- Capitalism and Alternatives -

More goodies for the bottom feeders...

Posted by: Frenchy on November 03, 1999 at 13:13:49:

This one called "The Soviet World of American Communism" by Harvey Klehr, John Earl Haynes and Kyrill M. Anderson. Yale University Press. 378 pp. $35.00. (Reviewed by Paul Hollander in the June/July issue of First Things, 1998)

OK Peanut Gallery!! Here's another one. Another devastating critique of the Communist Party in the USA and their lickspittle obedience to orders from Moscow.
"The Soviet Union itself was a singular embodiment of falsehoods, its legitimacy resting, uneasily and precariously (as it turned out), on massive and determined misrepresentations of its own character, goals, and accomplishments."

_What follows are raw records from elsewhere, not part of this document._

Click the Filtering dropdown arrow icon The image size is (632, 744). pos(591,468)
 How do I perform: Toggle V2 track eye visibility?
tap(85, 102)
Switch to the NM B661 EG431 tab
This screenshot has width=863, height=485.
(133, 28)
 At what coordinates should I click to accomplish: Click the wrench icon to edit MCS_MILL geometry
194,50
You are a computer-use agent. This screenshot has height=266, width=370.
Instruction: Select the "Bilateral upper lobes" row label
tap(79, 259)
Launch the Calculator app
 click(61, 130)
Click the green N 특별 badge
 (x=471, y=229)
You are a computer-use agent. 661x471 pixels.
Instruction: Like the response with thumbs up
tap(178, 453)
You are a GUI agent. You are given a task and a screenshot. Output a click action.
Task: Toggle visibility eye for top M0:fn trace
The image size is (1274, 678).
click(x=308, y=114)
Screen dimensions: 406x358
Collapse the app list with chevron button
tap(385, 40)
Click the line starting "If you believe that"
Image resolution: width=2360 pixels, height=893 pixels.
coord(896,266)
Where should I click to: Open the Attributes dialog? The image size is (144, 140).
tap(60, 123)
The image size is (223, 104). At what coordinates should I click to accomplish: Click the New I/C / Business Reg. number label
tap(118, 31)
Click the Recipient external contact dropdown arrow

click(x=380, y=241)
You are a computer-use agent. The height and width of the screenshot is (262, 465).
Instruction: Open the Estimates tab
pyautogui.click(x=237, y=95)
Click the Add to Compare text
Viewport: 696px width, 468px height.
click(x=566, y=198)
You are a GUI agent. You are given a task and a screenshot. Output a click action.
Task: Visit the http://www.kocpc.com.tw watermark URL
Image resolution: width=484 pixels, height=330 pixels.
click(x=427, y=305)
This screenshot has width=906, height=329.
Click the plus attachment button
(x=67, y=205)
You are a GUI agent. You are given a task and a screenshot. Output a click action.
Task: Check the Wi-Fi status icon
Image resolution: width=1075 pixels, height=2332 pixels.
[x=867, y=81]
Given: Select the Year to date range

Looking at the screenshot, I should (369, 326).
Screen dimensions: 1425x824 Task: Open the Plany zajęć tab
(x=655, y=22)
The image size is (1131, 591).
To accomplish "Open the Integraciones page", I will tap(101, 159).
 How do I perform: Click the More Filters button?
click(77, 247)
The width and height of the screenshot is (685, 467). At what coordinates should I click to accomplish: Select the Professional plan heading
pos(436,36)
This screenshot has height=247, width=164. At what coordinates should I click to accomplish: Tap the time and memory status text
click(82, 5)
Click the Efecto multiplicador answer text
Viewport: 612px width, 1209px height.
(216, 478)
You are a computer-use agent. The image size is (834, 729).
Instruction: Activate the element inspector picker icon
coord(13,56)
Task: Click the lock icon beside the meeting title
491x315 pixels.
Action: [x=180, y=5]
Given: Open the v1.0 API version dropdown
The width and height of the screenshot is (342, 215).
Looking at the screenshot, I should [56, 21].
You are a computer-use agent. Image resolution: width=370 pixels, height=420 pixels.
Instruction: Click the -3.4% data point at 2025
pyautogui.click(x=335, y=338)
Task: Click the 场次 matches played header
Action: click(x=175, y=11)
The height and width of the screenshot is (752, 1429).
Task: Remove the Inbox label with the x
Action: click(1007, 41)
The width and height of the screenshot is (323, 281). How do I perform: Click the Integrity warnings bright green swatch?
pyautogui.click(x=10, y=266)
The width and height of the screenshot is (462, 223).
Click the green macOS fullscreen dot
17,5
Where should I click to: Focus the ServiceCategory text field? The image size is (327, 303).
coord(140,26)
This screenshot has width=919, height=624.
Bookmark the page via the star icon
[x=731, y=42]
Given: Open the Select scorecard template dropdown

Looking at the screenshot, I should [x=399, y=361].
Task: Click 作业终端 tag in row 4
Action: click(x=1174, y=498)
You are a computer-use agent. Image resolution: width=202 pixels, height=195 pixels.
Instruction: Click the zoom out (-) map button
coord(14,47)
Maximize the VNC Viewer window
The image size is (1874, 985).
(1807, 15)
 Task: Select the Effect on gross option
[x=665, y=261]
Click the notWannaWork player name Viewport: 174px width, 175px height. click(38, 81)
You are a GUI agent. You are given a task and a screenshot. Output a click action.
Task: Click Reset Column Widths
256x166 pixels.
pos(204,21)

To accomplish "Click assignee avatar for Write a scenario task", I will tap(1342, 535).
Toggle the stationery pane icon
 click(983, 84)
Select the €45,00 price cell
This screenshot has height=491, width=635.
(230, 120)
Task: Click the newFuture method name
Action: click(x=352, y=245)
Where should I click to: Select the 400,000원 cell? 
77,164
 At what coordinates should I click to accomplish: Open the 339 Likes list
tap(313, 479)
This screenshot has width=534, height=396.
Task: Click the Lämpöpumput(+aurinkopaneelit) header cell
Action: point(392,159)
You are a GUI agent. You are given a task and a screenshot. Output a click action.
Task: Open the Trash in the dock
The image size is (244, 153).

Sounds somewhat like present day Socialists/Communists/Liberals/Greens.
Let's see what else we can find out...

"...Finally, the unpopularity of the system led to a reflexive official mendaciousness whose endless efforts to persude via propaganda further institutionalized the culture of the lie."

The more things change, the more...


"...It is an ironic twist of history that Senator Joseph McCarthy and his anti-Communist crusade stimulated an enduring sympathy toward the Communist Party of the United States of America (CPUSA) on the part of academic intellectuals, liberal opinion makers, Hollywood celebrities, and segments of the educated public...quite often, though, those who claimed to be victims of "red baiting" actually were card-carrying Communists."

Oh yeah, Stalin's 'useful idiots'.


"The Secret World of American Communism (1995), a predecessor to this book, documented the clandestine links between the CPUSA and the Soviet authorities, including the Soviet intelligence agency, the NKVD..."The Soviet documents also revealed that "The CPUSA was...a conspiracy financed by by a hostile foreign power that recruited members for clandestine work, developed an elaborate underground apparatus, and used that apparatus to collaborate with espionage services of that power...This is how the authors summarize that relationship: 'The ties that existed between the two organizations, those of subordinate to superior, existed on every level. The Soviets established the ideology, provided the money, chose or appointed leaders, and monitored the tactics of the Americans. With only a few exceptions, American Communists did not question the Comintern's right to exercise control.'"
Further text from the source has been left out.